Investing through the lens of a balance sheet...
Almost "cash", Maybe "Receivables", Maybe "not"
The game of long term investing is often a balance sheet exercise.
Instead of generating an income, investors should be looking to profit from the increase in the valuation of wonderful companies purchased at fair value.
The chance to generate adequate in-depth understanding, to have the conviction to own wonderful companies at position size that matter and holding them through various testing time period is the most rewarding form of investing in term of effort and reward.
If it is treated as an income statement exercise, the temptation to sell early would overwhelm this investment exercise.
Portfolio construction is the key here.
There is a need to ensure that there is sufficient liquidity at all time to allow an investor to channel their “cash” into the most promising idea during the worst of time.
Keeping high level of cash while remaining on the sideline often looks like a practice to build the virtue of extreme patience… until the stock market continues to power higher without your presence.

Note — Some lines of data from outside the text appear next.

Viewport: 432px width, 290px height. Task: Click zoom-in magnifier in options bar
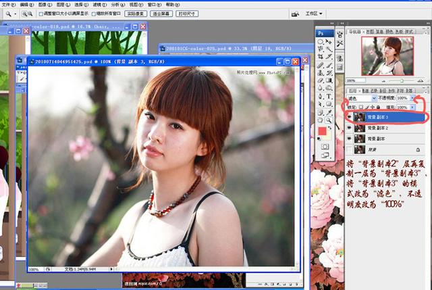click(x=24, y=14)
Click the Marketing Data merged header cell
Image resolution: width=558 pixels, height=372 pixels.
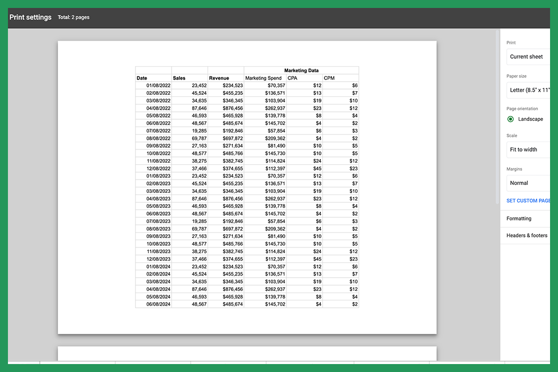tap(301, 70)
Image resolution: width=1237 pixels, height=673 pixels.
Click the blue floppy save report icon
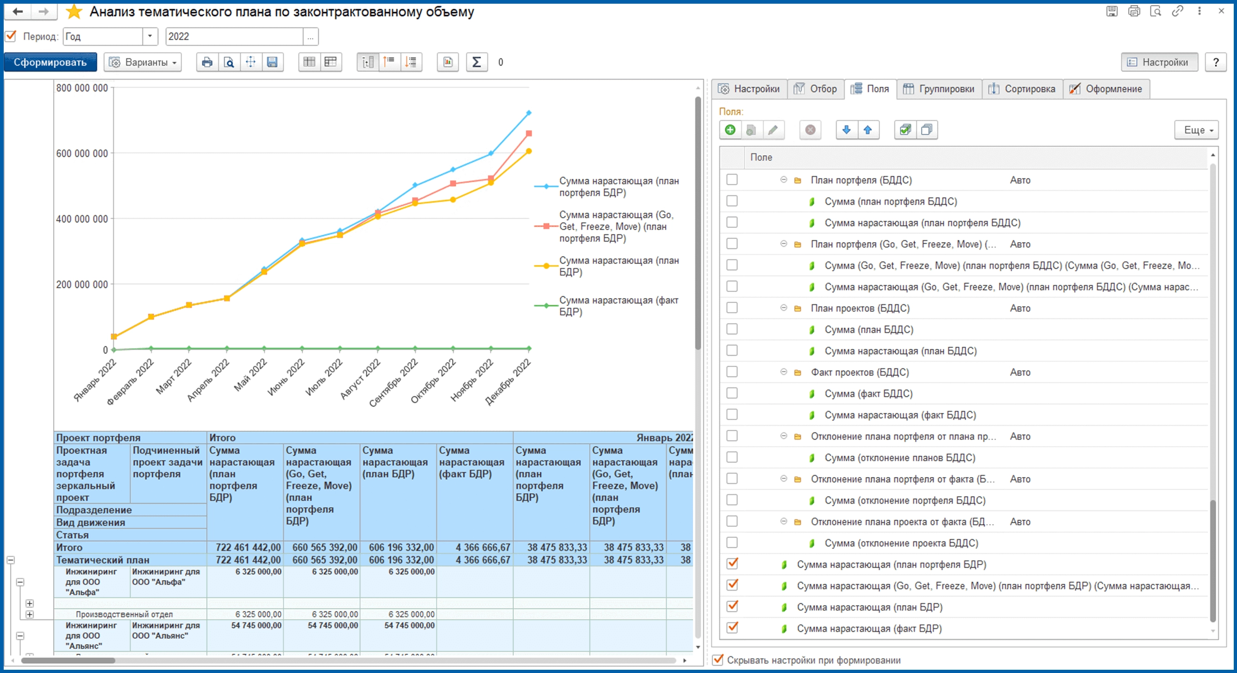pos(272,62)
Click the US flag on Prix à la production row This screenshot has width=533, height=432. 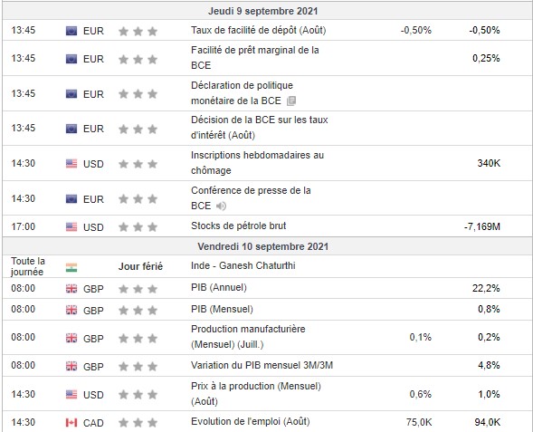click(x=71, y=395)
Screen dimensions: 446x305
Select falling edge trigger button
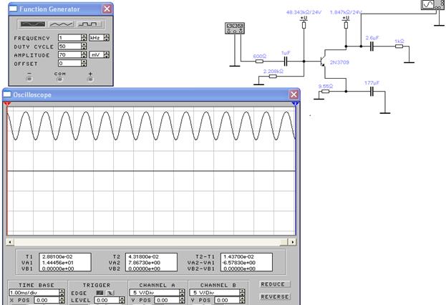[110, 292]
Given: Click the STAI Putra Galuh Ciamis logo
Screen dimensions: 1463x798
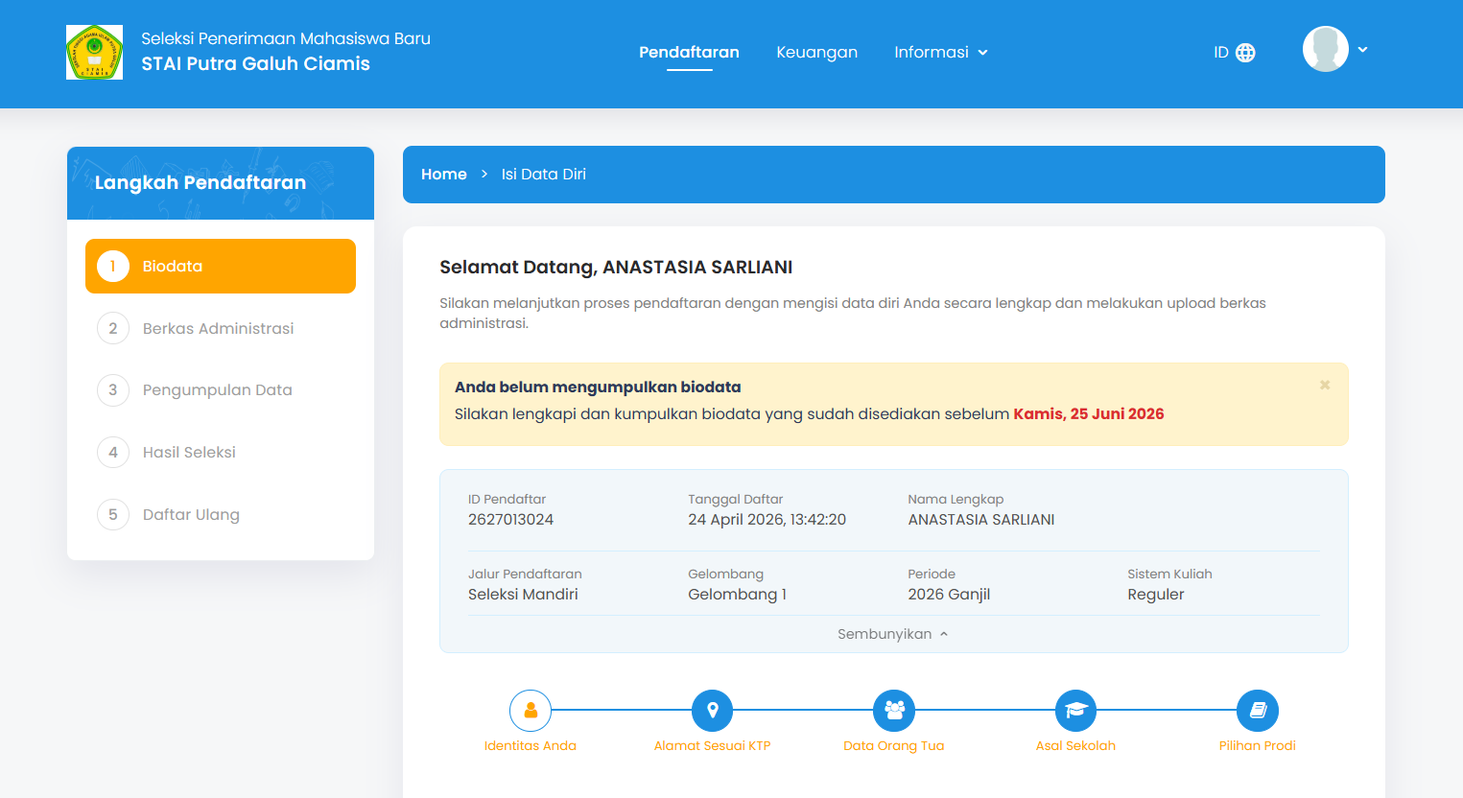Looking at the screenshot, I should tap(94, 53).
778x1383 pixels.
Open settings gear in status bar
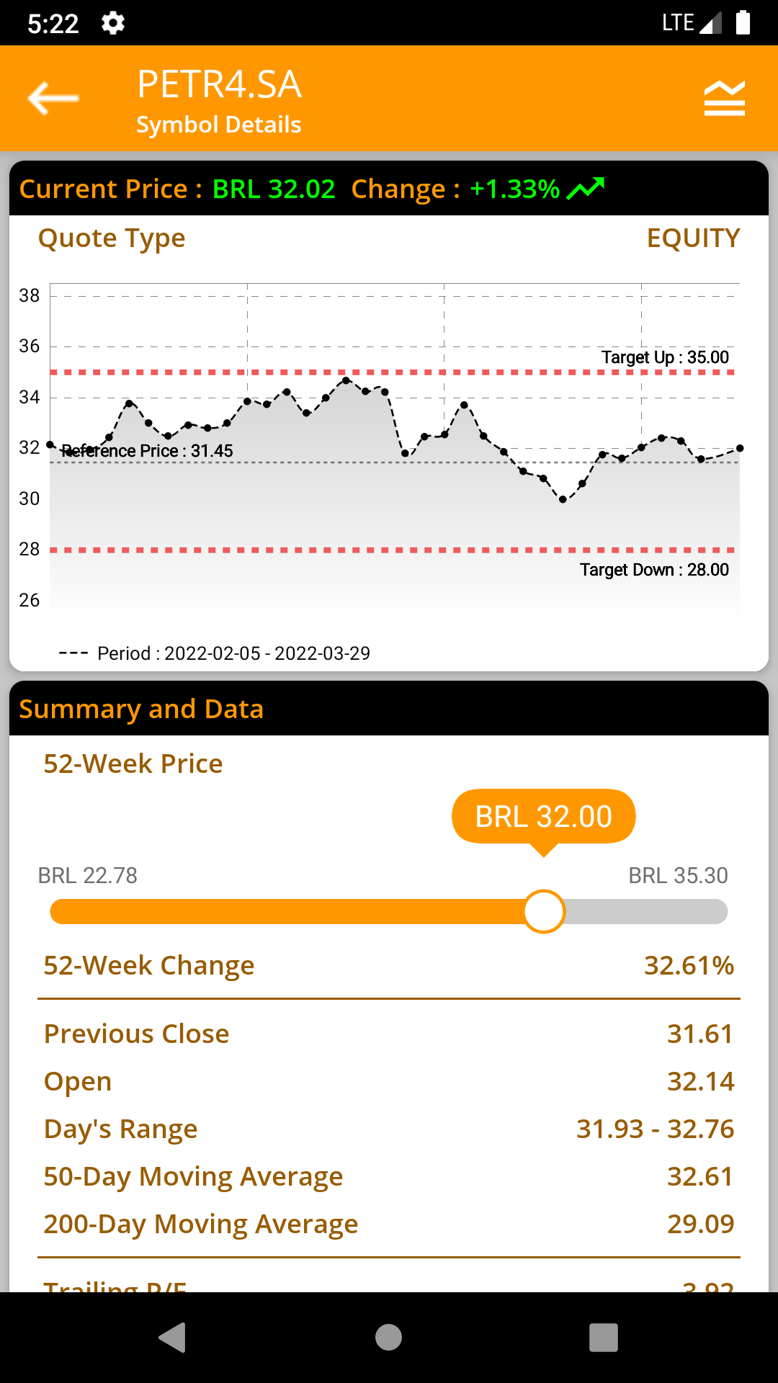pyautogui.click(x=113, y=23)
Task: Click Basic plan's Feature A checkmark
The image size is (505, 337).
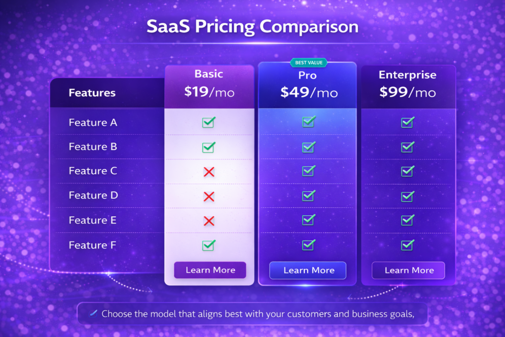Action: click(209, 122)
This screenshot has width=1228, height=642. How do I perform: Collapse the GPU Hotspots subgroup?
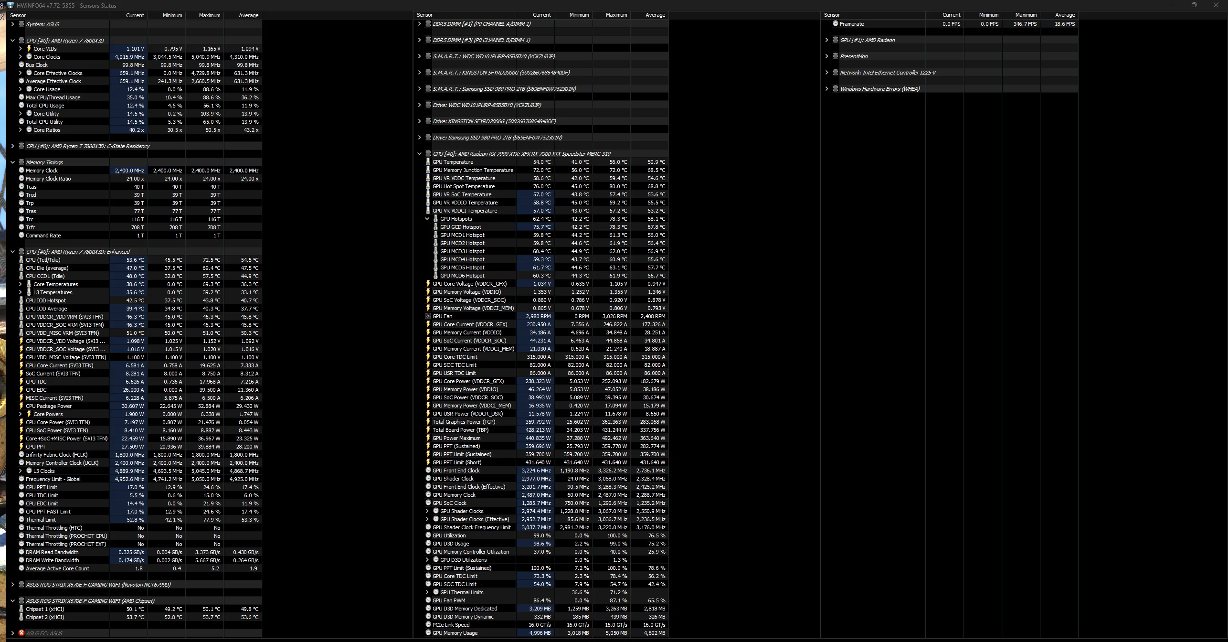click(x=427, y=219)
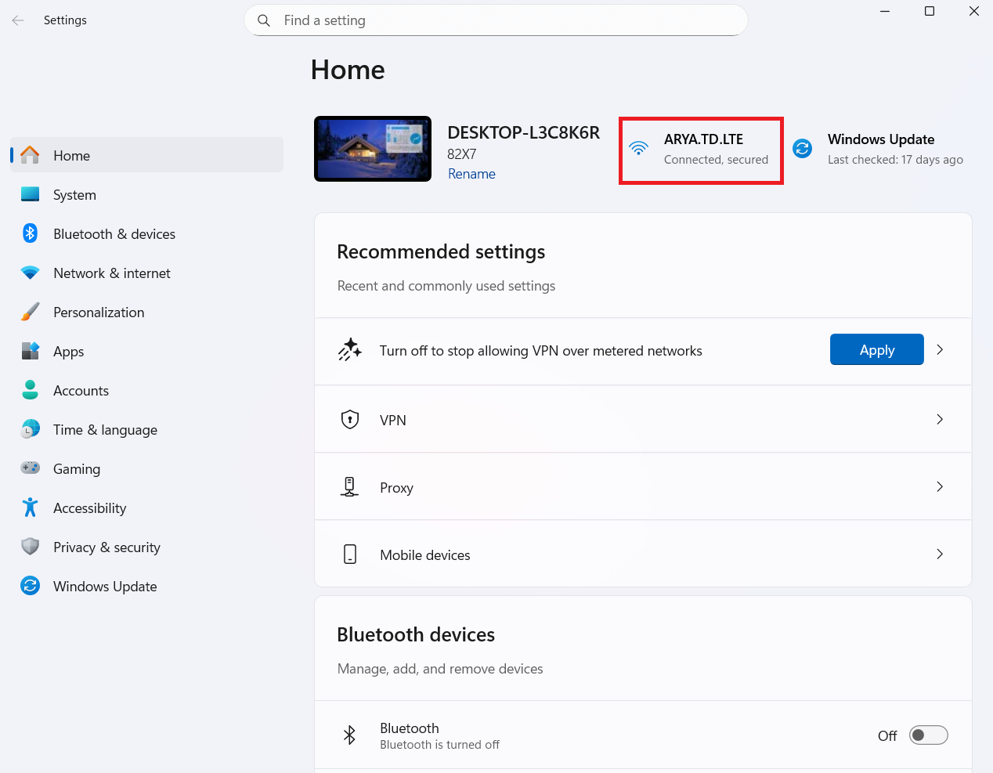
Task: Click the Accessibility figure icon
Action: 30,508
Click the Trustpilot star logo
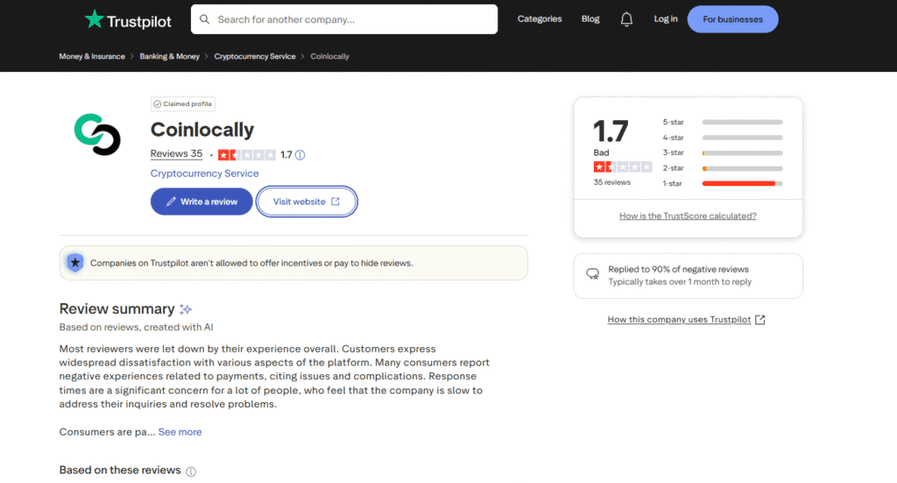The image size is (897, 483). (94, 18)
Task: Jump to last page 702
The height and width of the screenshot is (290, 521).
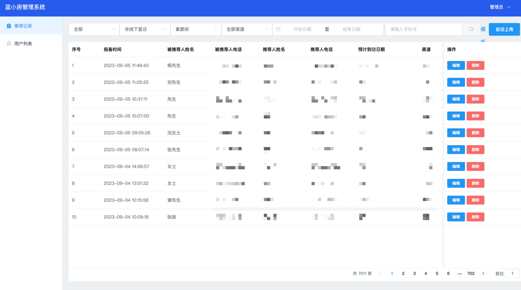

Succumbing to pressure, one usually lose all sense of patience when more is required and demanded.
Keeping “fully” invested also meant that one has to contend with a lack of cash when the market is challenging.
Understanding what is “cash” is critical here?
Is a stock position which can be easily liquidated considered “cash”?
We may just need to dwell deeper into the spectrum of cash and receivables in a stock portfolio.
For the professional world, the seemingly easiest way is to possibly run a market neutral long-short equity strategies. But the risk is often compounded when both the long and short book collaborate to go against the portfolio which usually spell the demise of the fund and the asset manager.
Our thought process is to keep a segment of the portfolio which can be almost considered “cash”.
Understanding what is “cash” allow one to leverage conservatively to ensure that some part of the portfolio is always free to be liquidated at minimal losses.
A manager of a fundamental long only fund who can meaningfully take advantage of a downturn is often assuring for both the fund, the asset manager and the investors.
By classifying each investment into groups with different duration and market liquidity profile, one can effectively map out the spectrum of what is possibly almost cash and the possibility on the collection of the receivables.
The thought process below relate to our Special and Statistical Strategy where majority of the positions are assembled with some specific duration in mind.
Along the spectrum of cash:
Let’s determine what is cash.
There is real cash, almost cash and somewhat cash.
Real cash could refer to cash in the bank (which needs no introduction).
Almost cash could be like money market account which could be withdrawn in a few days but may not be available at short notice.
Somewhat cash could be investment which is highly liquid and is in the money.
There is really no need to talk about real cash or almost cash but there is a need to dwell a tad further on the third.
When a position of any size is in the money, the decision to exit or stay is largely dependent on the expected return after that large run versus the liquidity of that position.
If the future expected return is adequate and the stock is illiquid, there may be a need to protect profits by lowering the stake in the company.
If the future expected return is adequate and the stock is liquid, then the bet may be to ride the stock higher.
If the future expected return is inadequate, no matter if the stock is liquid/illiquid, exiting to cash in your profit is logical.
By being very clear on your position, one can decide clearly on how to position your “somewhat cash” position which may become critical when you have the opportunity to divert cash into the wonderful companies.
Along the spectrum of receivables:
Let’s determine what is receivable.
There is receivable which is like hedging position, highly liquid high market capitalisation companies and special situation
Hedging position will most likely be an instrument which is likely to be in the money when the market tank.
Parking excess cash into highly liquid high market capitalisation companies with ample liquidity at some margin of safety may not produce fantastic return but will most of the time be a good place to generate some excess return during normal times. Highly liquid high market capitalisation companies allow one to exit a position with minimal loss just at the start of the carnage. Anything later, it will be the same…
Special situation allow us to plan for regular infuse of cash to keep the cash position adequate.
The determining factors on collecting back your capital include
What is the size of your position in relative to the
Market capitalisation of the instrument?
Trading liquidity of the instrument in normal time?
Which ultimately result in how long it will take to unwind the position without affecting the share price?
By dividing up your stock position into their various receivable timeline, you will get
a good gauge on the amount of cash coming back in the short term/medium term,
how long it will take to move into cash,
how much you can move into cash
and at what cost to your portfolio.
When it is considered as fixed asset:
If there is plan to hold a a substantial shareholder position or a position which cannot be closed in a measured manner, the stock holding cannot be seen as a receivable.
The position expected return must be huge otherwise the cost of illiquidity can often be a bane both in a good and bad cycle.
A good mental exercise would be to imagine the scenario where you had been offered a block of low liquidity, high value stock which you may become the ultimate bag holder.
The questions you need to ask yourself is
Can you hold that for an indefinite period?
Can you bear to see it losing 90% of its value?
If your answer is both no, then what makes you think that you should invest in an illiquid stock or a private investment?